La miséricorde dans la justice humaine ne peut et ne doit donc s’appliquer qu’à travers la figure la plus proche de la figure christique : le Roi souverain. La vraie miséricorde, en effet, ne peut se faire qu’à travers des personnes — ce qui éloigne au passage toute possibilité de mécaniser et de déshumaniser totalement les décisions publiques et relations sociales. Le canal premier de la miséricorde est le sacrement de pénitence et de réconciliation, dispensé par les clercs. Par ailleurs, les tribunaux incarnent la justice, et celle-ci ne peut devenir miséricordieuse que par la volonté personnelle du Roi et la pratique vertueuse des magistrats, ce qui demande beaucoup de temps pour se former. D’où la douceur naturel des tribunaux ecclésiastiques, qui, par nature, sont plus miséricordieuses que les tribunaux civils.

« À Dieu ne plaise que je veuille disputer au pouvoir souverain le magnifique droit de faire grâce, mais il doit en user bien sobrement, sous peine d’amener de grands maux ; et je crois que toutes les fois qu’il ne s’agira pas de grâce, proprement dite, mais d’un certain ménagement qu’il n’est pas trop aisé de définir, et dans les crimes surtout qui violent la religion ou les mœurs publiques, le pouvoir mitigateur sera confié avec beaucoup plus d’avantage au tact éclairé d’un tribunal à la fois royal par essence, et sacerdotal par la qualité des juges.  »[3]
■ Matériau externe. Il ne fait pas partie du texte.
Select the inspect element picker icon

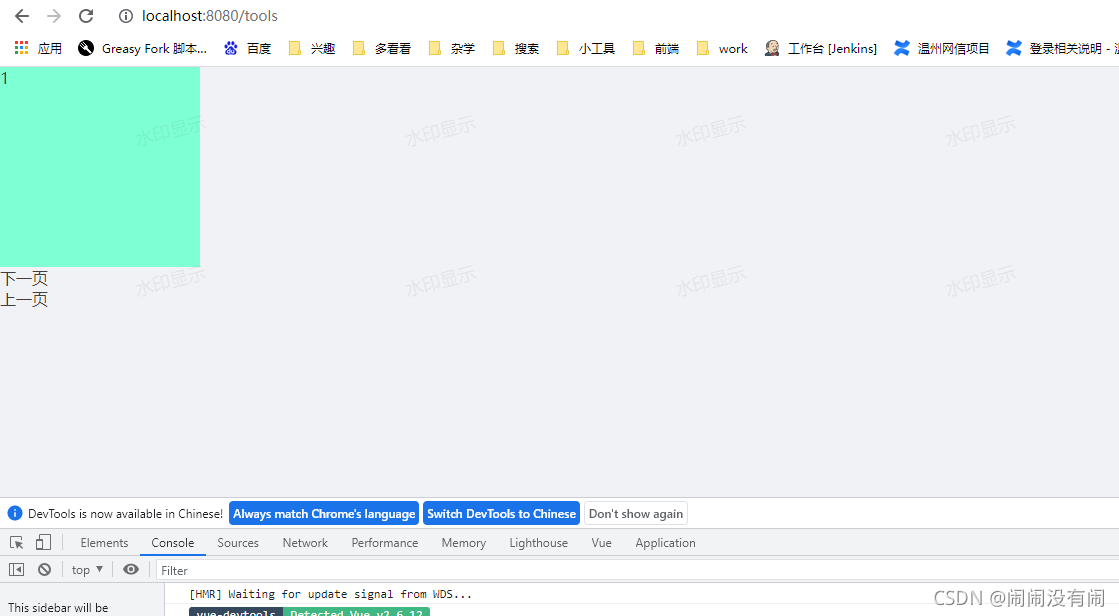pyautogui.click(x=17, y=543)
Belle conclusion de notre bon Joseph de Maistre, qui insiste sur le danger d’une fausse grâce qui blesse la justice — il a certainement constaté à quel point les flétrissures causées à la justice sous prétexte de miséricorde ont encouragé la peste révolutionnaire. Encore a-t-il pressenti toute la tendance qui dure encore de vouloir vider la justice de son sens au profit du ménagement des criminels, dans la disparition de la justice et de la miséricorde. 

Joseph de Maistre résume enfin l’Inquisition espagnole dans sa constitution rare : d’essence royale d’institution vétéro-testamentaire, elle assure la justice ; rehaussée par la révélation évangélique qui apporte l’esprit et la miséricorde et d’essence sacerdotale, elle pousse au repentir et à la contrition pour la conversion des cœurs, mais aussi à une miséricorde maximale dans les limites que la justice exige.

Voilà pour cette quatrième lettre, mais avant de passer au prochain article, exposons la note suivante de Joseph de Maistre, qui illustre encore son comportement traditionnel, car penser traditionnellement exige de vivre traditionnellement, soit de privilégier et de construire des liens avec Dieu et, par suite nécessaire, avec les hommes et avec le monde. Il nous montre ici, en particulier, l’importance de l’amitié véritable :

« Je tiens ces anecdotes d’un gentilhomme espagnol, infiniment distingué par son caractère élevé et par l’inflexible probité qui l’a constamment retenu dans le chemin de l’honneur et du danger, pendant les orages de sa patrie. Si cet écrit arrive, par hasard, jusqu’à lui, je le prie de se rappeler ces moments heureux, mais trop courts, où l’amitié instruisant l’amitié, au coin du feu, les heures s’écoulaient si doucement dans ce doux échange de pensées et de connaissances. Jetés un instant ensemble auprès d’une cour brillante, nous ne devons plus nous revoir, mais j’espère que nous ne pouvons nous oublier. »[4]

Paul-Raymond du Lac


[1] Joseph de Maistre, Lettres à un gentilhomme russe sur l’Inquisition espagnole, Paris, Méquignon Fils ainé, 1822, p. 81.

[2] Nous pensons développer ce point une autre fois, quand Joseph de Maistre parle de ce sujet dans ses soirées.

[3] Joseph de Maistre, op. cit., p. 82.

[4] Ibid., p. 85.


Dans cette série d’articles intitulée « Les fondamentaux de la restauration », Paul-Raymond du Lac analyse et remet au goût du jour quelques classiques de la littérature contre-révolutionnaire.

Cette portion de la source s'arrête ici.